Both Smith and Moore shared excitement about the chance to return to the ministry at the same time next year. 

The philosophy of Love Out Loud was never to be contained within one week, and Howard and Addy emphasized their desire for Love Out Love is a starting point for grassroots service efforts across Neshoba. 

Addy recounted how he was told one of the groups which had finished their work for the day went on to find a local who needed their grass cut, and the group decided, being already together and in the service mindset, to go ahead and help where they could. 
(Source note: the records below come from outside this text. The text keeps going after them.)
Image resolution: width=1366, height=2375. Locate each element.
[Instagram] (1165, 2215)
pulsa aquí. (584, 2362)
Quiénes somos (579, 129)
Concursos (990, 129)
“So it jumpstarted something in their local communities, and they went out and cut some grass and did some things for the people,” Addy said. “And next year, we hope that we can do more of that type stuff.”

As the planning for the next Love Out Loud Neshoba moves forward, Addy reflected on the success of this year’s event and hopes it bodes well for the body of Christ in Neshoba County.

“I hope we all learned … what it’s like to work together as the body of Christ,” Addy said. “That’s been my goal since I got here is just for kingdom. You know, my verse, as Director of Missions, is ‘seek ye first the kingdom of God,’ Matthew 6:33. I hope that they saw a little bit of that of working together, not as Baptists or Methodists, but as the kingdom of God coming together for a common purpose and serving him.”